Восстановить рассказ (он назывался «В морозную ночь») Гладков не успел, но отрывок из него — описание Байкала — бережно хранил в небольшой папке, которая сопровождала его в больницу. Знаменательно, что именно пейзаж он пожелал восстановить в первую очередь.
Этот отрывок (его можно назвать стихотворением в прозе) раскрывает не только мастерство пейзажной лирики, но и особое ее значение и в жизни, и в творчестве Гладкова:
«Я любил Байкал, как сказочный мир, полный загадок и поражающих неожиданностей. Я знал его и зимой, и летом: каждый год приезжал сюда и в июльский зной и в зимние жгучие морозы. И никогда я не видел его как обычное озеро: он казался мне волшебным, живым, в непрестанном движении. Летом, блистающий солнцем, он заливал береговые утесы трепетным сиянием, а в дни штормов прибойные валы взлетали, казалось, до вершин скалистых гор и превращались в вихри облаков.
Но зимою под чистым и прозрачным льдом саженной толщины он, таинственно бездонный, необъятно блистал ледянистыми снежными полями, врезаясь в те же гранитные скалы с одинокими соснами, растущими из щелей. Но вот это одетое в ледяную доху чудовище судорожно задрожало, словно в безбрежной дали разразилась какая-то катастрофа, и вдруг громовой гул сотрясает воздух. Этот гул грохочет по всей необъятности Байкала и замирает где-то в горных хребтах. И тут у моих ног лед разрывается трещиной, которая могуче и плавно расширяется. Кристально чистые стенки отплывают друг от друга, и разверзается черная водяная бездна. Эта трещина располосовывает лед на многие ворота. Разрывается санная дорога, и лошади бешено скачут с возами, не слушаясь хозяина или подчиняясь ему, и широким скачком перепрыгивают через грозный прорыв.
Я и сейчас из окна вагона вижу следы этих трещин: одни спаялись краями, и только тонкая линия улетает в морозную дымку, другие блистают водой, которая растекается по обе стороны и сразу же замерзает. Байкал живет и зимой: он дышит, он судорожно разрывает свой панцирь, чтобы освежиться чистым воздухом и выдохнуть пар из своих бездонных недр.

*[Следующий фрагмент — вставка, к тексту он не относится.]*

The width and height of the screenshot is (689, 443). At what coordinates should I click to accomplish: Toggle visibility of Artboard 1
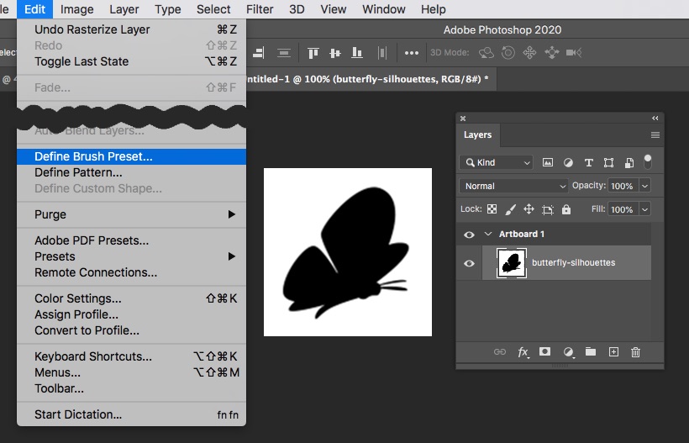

Я не знаю ни одной картины, которая изображала бы Байкал таким, какой он на самом деле. Все эти картины рисуют его мрачным, суровым, холодным и застывшим. Нет, Байкал весь залит солнцем в летние дни, он молод и могуч, он сверкает ураганами искр и солнечных переливов. На прибрежных отложьях и в долинах ядреная зелень травы в ирисах, пунцовых лилиях, жарких цветах и заросли молодого леса. И ручьи и речки хрустально переливаются ребячьим смехом. Нет, не всегда грозен и суров Байкал: он грозен, как молодой богатырь, только в осенние бури. Тогда он бушует, как море, и огромные зеленые волны его кипят белой пеной, а буря срывает ее с гребней волн и несет ее снежной метелью к горным берегам, к обрывам, где буйный прибой врывается ввысь, смывая скалы, тучей брызг и пара».
Байкал для Гладкова — песнь торжествующей жизни, обаяние, сила красоты которой в непрерывном и буйном движении, полном загадок, мятежа, поражающих неожиданностей. Даже под чистым, блистающим льдом саженной глубины ощущаешь таинственную, мятежную бездонность, которая в любой момент может вырваться наружу и разразиться громовым гулом, сотрясающим воздух.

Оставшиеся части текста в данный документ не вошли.